OITNB 3×05 — Fake It Till You Fake It Some More

EPISÓDIO Fake It Till You Fake It Some More FOCA NO NÚCLEO LATINO E TRAZ CLIMA DE ENSINO MÉDIO PARA A SÉRIE.

Às vezes, ideias são melhores que a realidade” — WARREN, Suzanne (Crazy Eyes)

Se Orange is the New Black se passasse no Brasil, Flaca jamais teria sido presa (nem Piper, sejamos realistas). Eu poderia me perder aqui, explicando diversos conceitos jurídicos pra vocês que os deixariam de cabelo em pé, então prefiro apenas afirmar que, nunca, jamais, em hipótese alguma, ela estaria em uma prisão federal por vender papeizinhos aos colegas de sala. Isso no caso de ela conseguir provar que eram apenas papéis mas, enfim, não é esse o mérito da questão.

O mérito é que temos, pela primeira vez na série (de acordo com o que consigo lembrar, ao menos), a história de alguém que foi parar em Litchfield mesmo sendo inocente. Marisol Gonzales era mimada, folgada, chatinha e meio burra, não há como negar, mas não era uma traficante, pelo menos a partir do que podemos entender a partir dos flashbacks apresentados em Fake It Till You Fake It Some More!

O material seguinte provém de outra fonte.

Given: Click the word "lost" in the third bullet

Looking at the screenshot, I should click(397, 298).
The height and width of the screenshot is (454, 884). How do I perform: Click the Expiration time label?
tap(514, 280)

A história de Flaca não era bem a que estive mais ansiosa para acompanhar, mas é inegável que casou perfeitamente com o outro plot do episodio, relacionado à seleção para as cobiçadas vagas de trabalho que pagam um dólar por hora.

Kids: Yum!

A Bruna citou na coluna de spoilers que sentiu um clima de colégio no episodio e concordo totalmente. Tivemos os tipinhos clássicos de ensino médio pra identificar e Piper, claaaaro, era a CDF. Ela nunca decepciona.

No final das contas, o tal teste era simplesmente um artificio da nova administração para fazer com que as moças sentissem que eram competentes para o misterioso trabalho que pagava tão bem. A revelação, ao final do episódio, é hilária e reflete com perfeição a frase de Crazy Eyes que usei na chamada do episódio. Às vezes, fantasiamos demais sobre algo e, quando vamos ver, são apenas calcinhas. Adoro quando OITNB trabalha essas metáforas sem cair pro lado do clichê.

Nesse episódios tivemos a introdução de um plot que acredito que causará certa tensão: Alex começou a ficar paranoica, achando que Kubra colocou alguém em Litchfield para vigiá-la e até mata-la, se tiver chance. A coisa vai ficar mais interessante conforme essa paranoia dela for crescendo. Piper não a esta levando a sério, então prevejo lágrimas e ranger de dentes caso haja realmente uma espiã na prisão com o intuito de atacar Alex. Seria um rumo cruel, mas não vejo muita surpresa aí.

Em relação a Red e Healy só consigo dizer que, uau, fui surpreendida. Não sei se a intenção dela desde o inicio era seduzir o conselheiro para que ele a mandasse de volta à cozinha ou se ela resolveu tentar essa jogada após notar o interesse dele. Achei uma boa tentativa, mas foi precipitada. Red poderia ter esperado mais um tempo e matar essa questão de uma vez. Se estivesse envolvido no nível certo, Healy cederia. Ele já demonstrou em outros momentos ser capaz de ignorar certas regras para favorecer suas presas favoritas e Piper foi uma delas.

Por fim, a nova administração aparenta ser tão relaxada e inapta quanto a de Fig. Designar tarefas sem conhecer o perfil das detentas é uma atitude descuidada e, como Caputo fez questão de explicar, não dá pra deixar incendiárias na cozinha nem presas violentas trabalhando com eletricidade. Agora teremos presas trabalhando com tesouras. Genial.

Eu associei o local de trabalho das costureiras àquelas fábricas que vemos em matérias sobre escravidão no Brás e no Bom Retiro: apenas um lugar fechado, com várias máquinas e muito trabalho. As meninas podem até ganhar mais por fabricar calcinhas, mas não vai ser um trabalho fácil. A reação incrédula de Cindy é a voz de todas as moças: era apenas aquilo? Todo aquele drama e aquele teste apenas para calcinhas? Não que seja fácil, mas não é preciso nenhum conhecimento de costura no nível das Drags de RuPaul para fazer calcinhas, convenhamos.

Já afirmei isso em outra review e falo novamente: uma terceira temporada com cara de primeira. Plots curtinhos de, no máximo, três episódios, passagens hilárias, flashbacks metafóricos e muito Vauseman pra deixar a galera feliz. Seria imprudente dizer que essa já é a melhor temporada de Orange is the New Black, antes de chegarmos pelo menos ao episódio 7, mas o caminho já está pavimentado. A série está em ascendência e só um erro muito grave conseguiria destruir essa temporada.